HSE Confirms Norbar Multiplier’s Good Vibrations
Recent tests carried out by the Health & Safety Executive (HSE) have demonstrated that vibration exposure for operators using pneumatic torque multipliers to tighten 100 commercial vehicle wheel nuts was ten times lower than when traditional impact wrenches are used. The Norbar Pneutorque® PTM-72-1350B and one other multiplier were subjected to lab and field tests by the HSE and both tools confirmed manufacturer claims of low vibration emissions.
The benefits of using torque multipliers over impact wrenches include:
- Low vibration levels support health and safety in the workplace by avoiding occupational risks such as vibration white finger (VWF) also known as hand arm vibration syndrome (HAVS)
- The ‘Control of Vibrations at Work’ regulations impose a daily exposure action value (EAV) of 2.5m/s², above which employers must introduce controls to eliminate or reduce exposure and provide health surveillance to operators regularly exposed to vibration that exceeds this level
- The Norbar Pneutorque pneumatic torque multiplier does not exceed 2.5m/s². This means there is no restriction in its use during the working day
- Torque multipliers are very much quieter than impact wrenches, so exposure time can be safely increased without the compulsory use of ear defenders.
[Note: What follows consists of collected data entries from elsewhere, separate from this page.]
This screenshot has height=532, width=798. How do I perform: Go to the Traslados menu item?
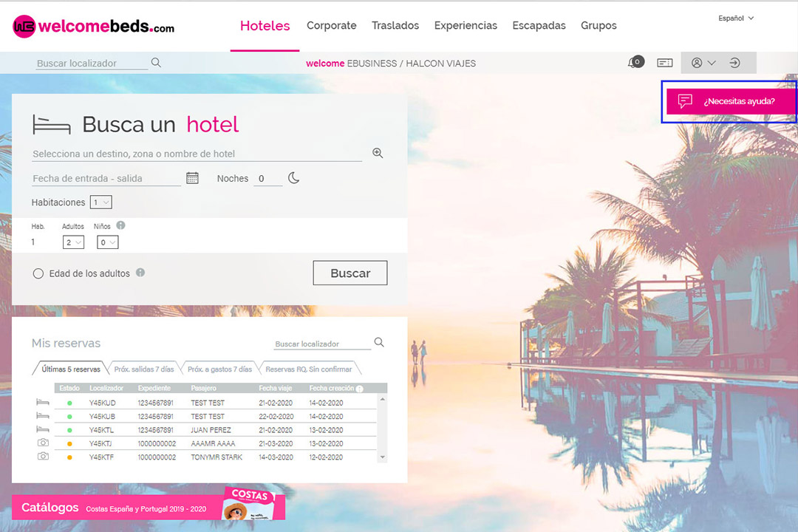pyautogui.click(x=395, y=26)
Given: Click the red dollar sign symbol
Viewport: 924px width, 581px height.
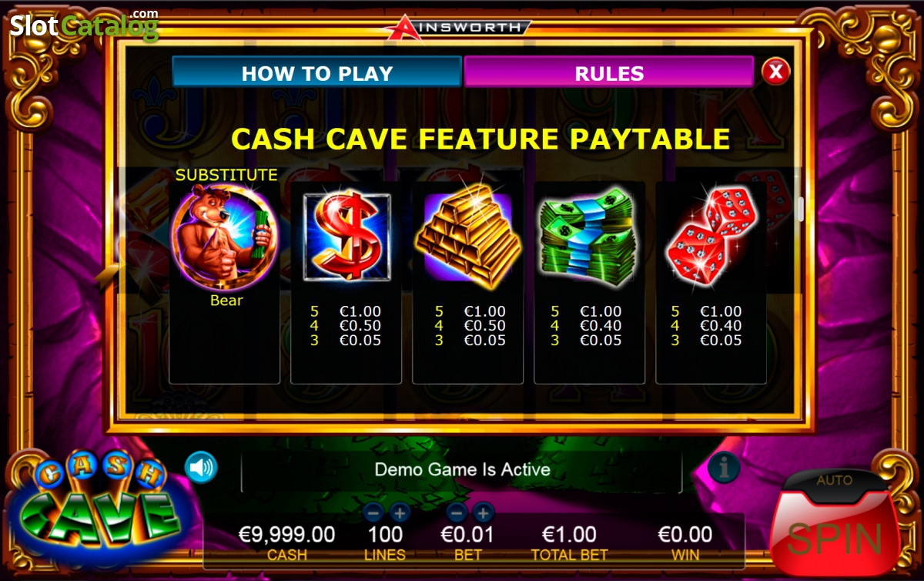Looking at the screenshot, I should (x=347, y=235).
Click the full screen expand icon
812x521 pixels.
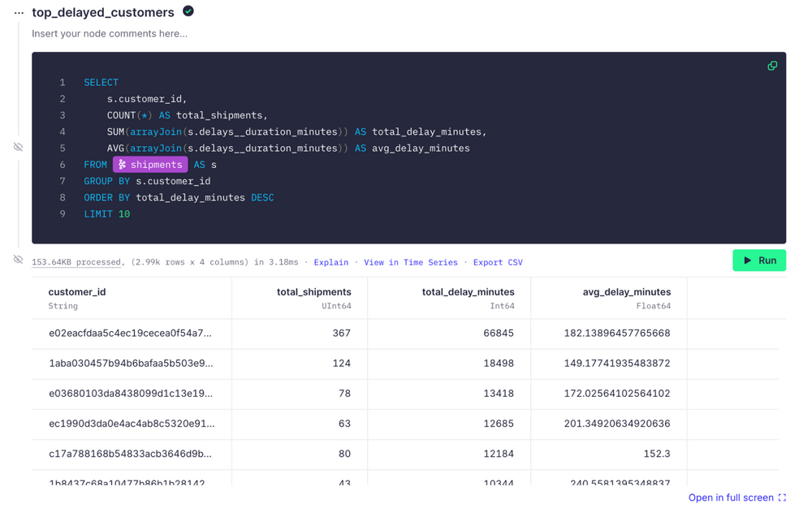(781, 497)
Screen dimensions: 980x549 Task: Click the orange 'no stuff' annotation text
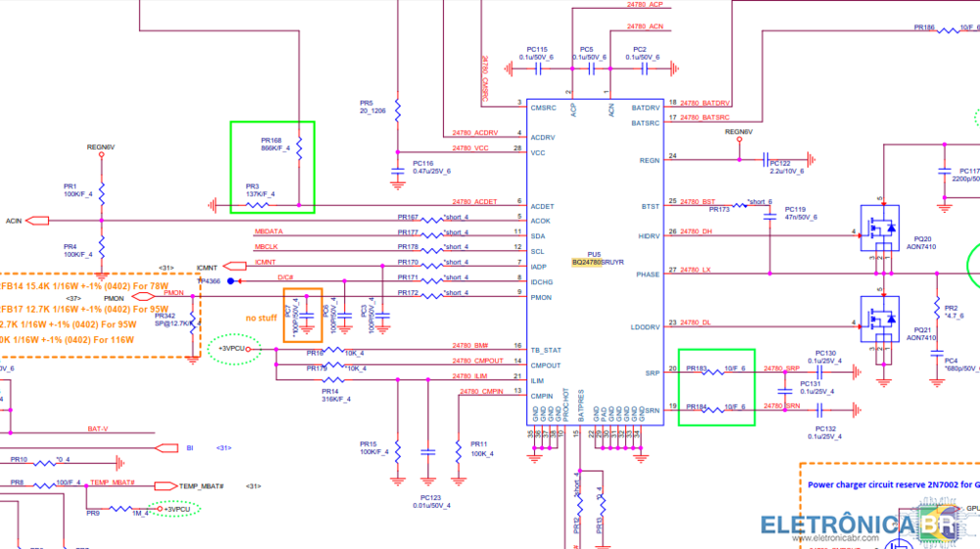(x=260, y=318)
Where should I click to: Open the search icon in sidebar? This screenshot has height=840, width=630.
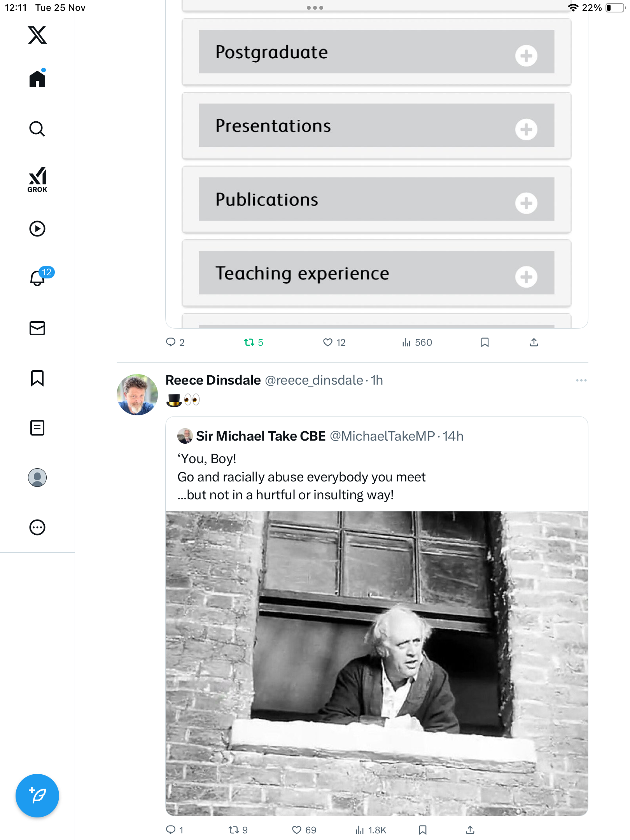37,129

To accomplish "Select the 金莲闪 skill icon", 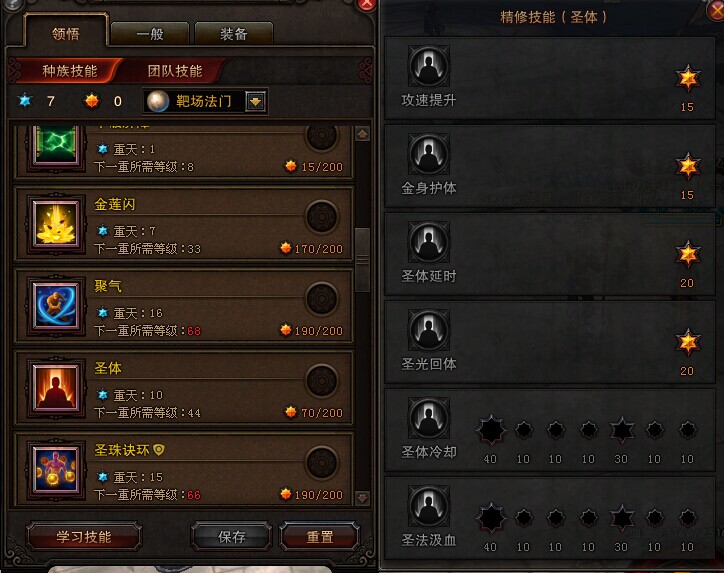I will click(56, 224).
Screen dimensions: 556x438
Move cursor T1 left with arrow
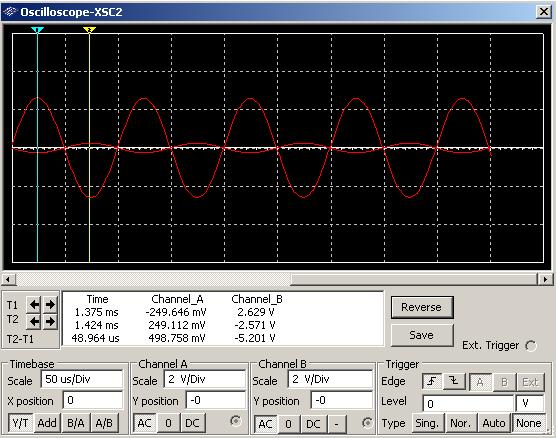click(34, 304)
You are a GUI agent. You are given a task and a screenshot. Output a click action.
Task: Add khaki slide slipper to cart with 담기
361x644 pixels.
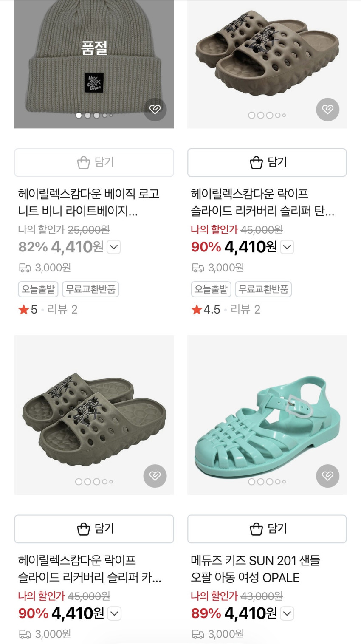94,529
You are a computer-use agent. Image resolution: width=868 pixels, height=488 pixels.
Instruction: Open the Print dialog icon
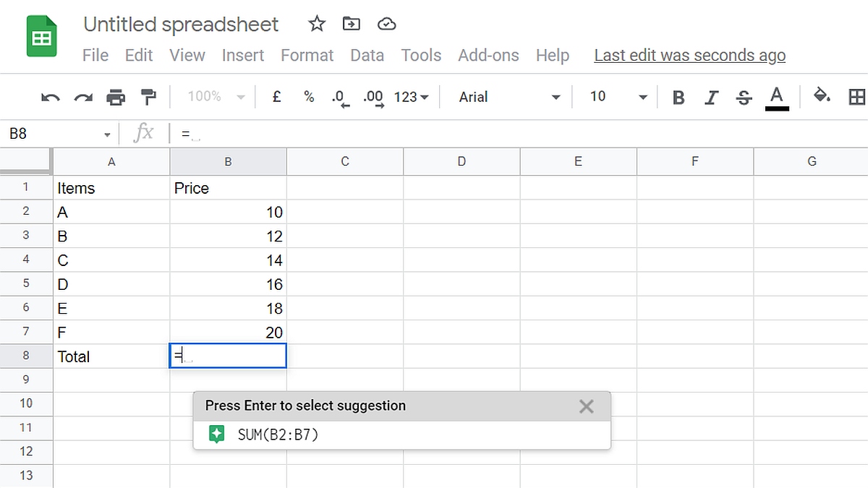(x=116, y=96)
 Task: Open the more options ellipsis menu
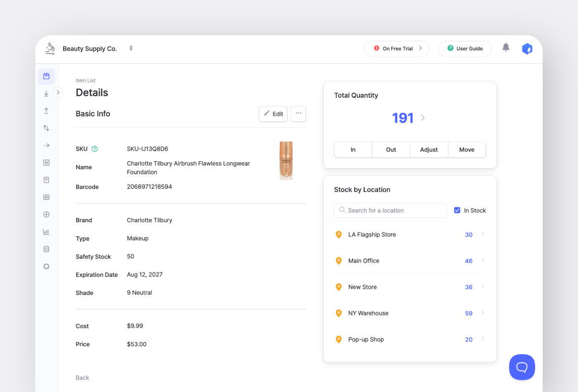[x=298, y=114]
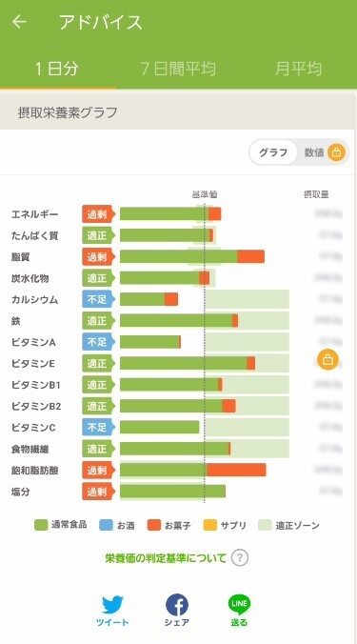357x644 pixels.
Task: Click the 脂質 intake bar
Action: click(x=192, y=256)
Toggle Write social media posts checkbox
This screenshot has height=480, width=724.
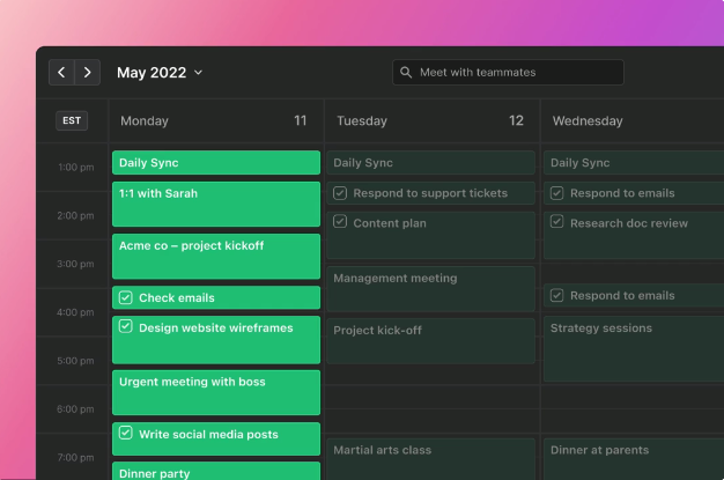pyautogui.click(x=126, y=434)
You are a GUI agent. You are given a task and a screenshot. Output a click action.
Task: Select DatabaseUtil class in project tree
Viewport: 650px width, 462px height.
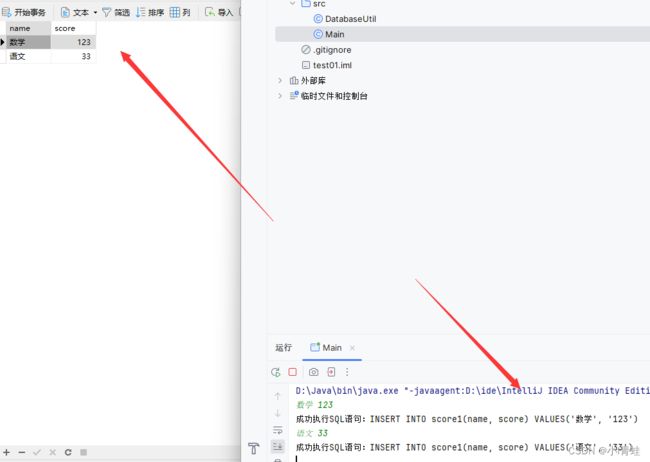coord(350,19)
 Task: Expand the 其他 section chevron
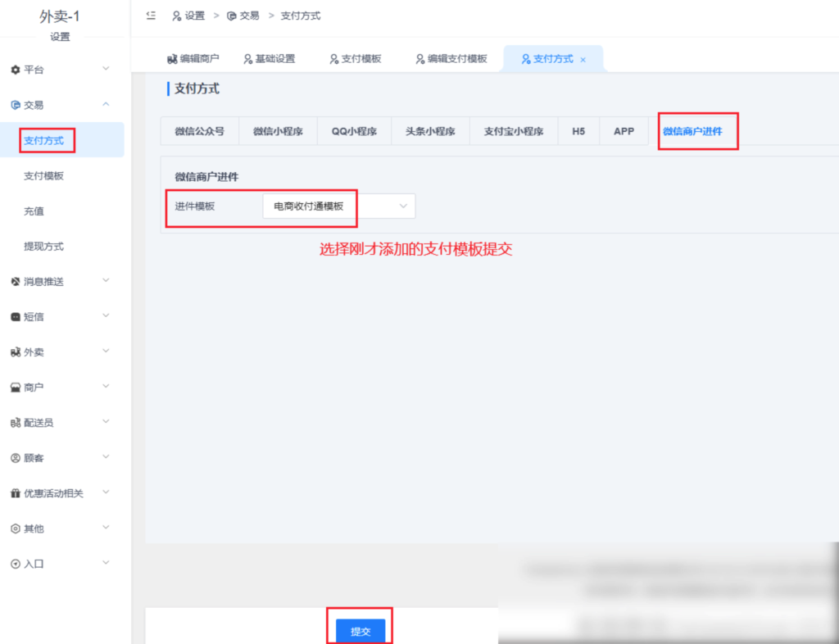[x=105, y=528]
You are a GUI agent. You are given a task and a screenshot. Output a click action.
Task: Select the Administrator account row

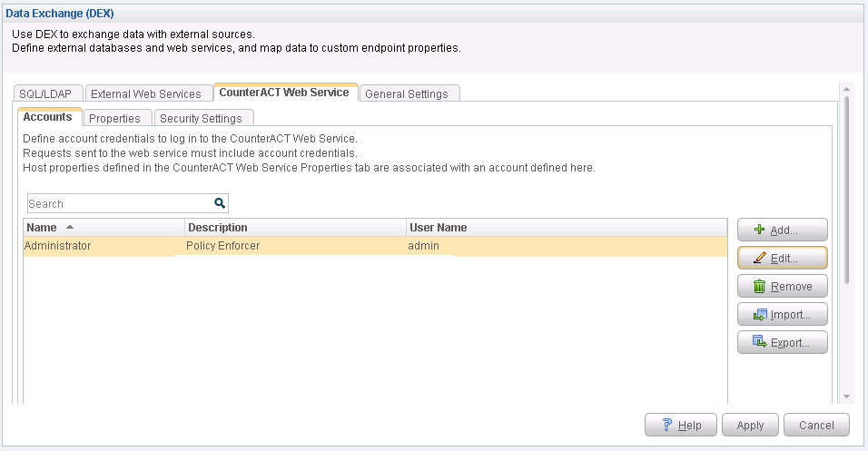coord(272,246)
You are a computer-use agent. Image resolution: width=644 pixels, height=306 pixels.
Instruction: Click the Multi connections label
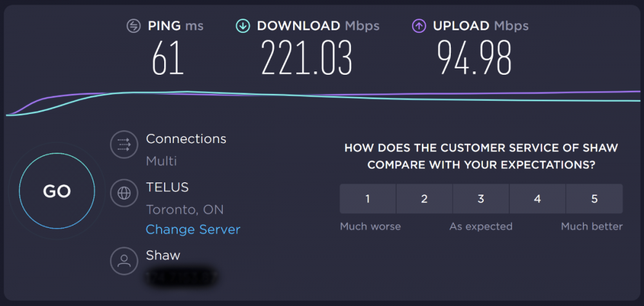tap(162, 161)
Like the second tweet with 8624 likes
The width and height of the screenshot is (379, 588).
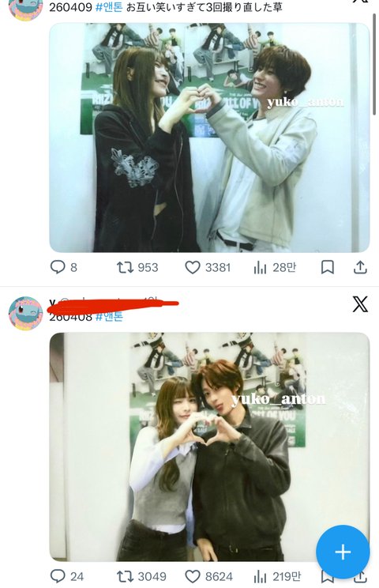tap(209, 576)
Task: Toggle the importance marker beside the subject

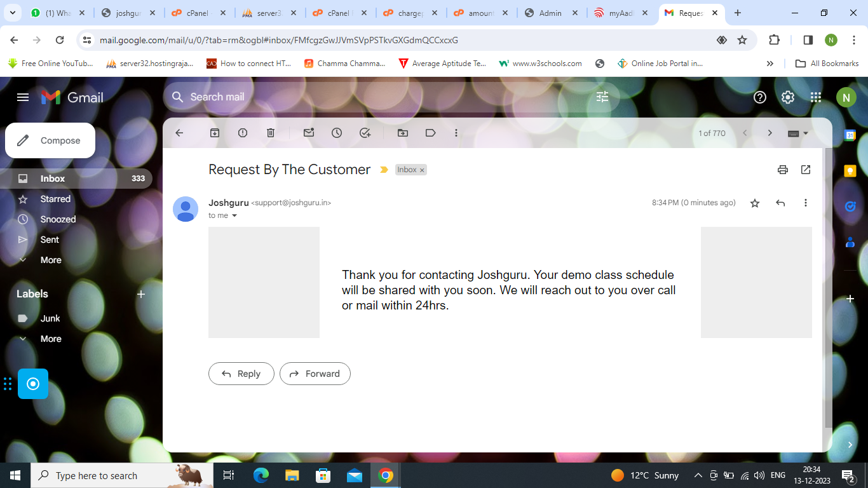Action: pyautogui.click(x=384, y=170)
- The ‘Noise at Work’ regulations state that it becomes compulsory to wear hearing protection when exposure reaches 85dBA
- A typical impact wrench will reach 90-98dBA when idling and exceed this level when impacting
- The Norbar Pneutorque pneumatic torque multiplier reaches only 83dBA, producing a quieter working environment for the operator and those in the operating vicinity
- Using impact wrenches requires torque to be checked using a torque wrench and frequently nuts may be over-tightened. A pneumatic torque multiplier undertakes accurate torque tightening in a single process and when fitted with integrated transducer can also be used to measure the applied torque
- Vibration is also an important element in reducing the life of tools and sockets in commercial vehicle workshops, so using torque multipliers with their low vibration levels can help preserve these components
Philip Brodey of Norbar Torque Tools, based in Banbury, said that the HSE had identified the need for these tests because of the increased use of torque multipliers as an alternative to impact wrenches. “We believe that the tests have shown the very clear health and safety benefits that using torque multipliers can provide in the workplace,” he said.
The HSE tests were carried out at the Health & Safety Laboratory (HSL) using the standard test outlined in ISO/FDIS 28927-2:2008, with declared vibration emission levels verified according to criteria set by BS EN 12096:1997. Both brake device and free running tests were used by the HSL, and the multipliers were also trialled in the field at a commercial vehicle fleet maintenance workshop.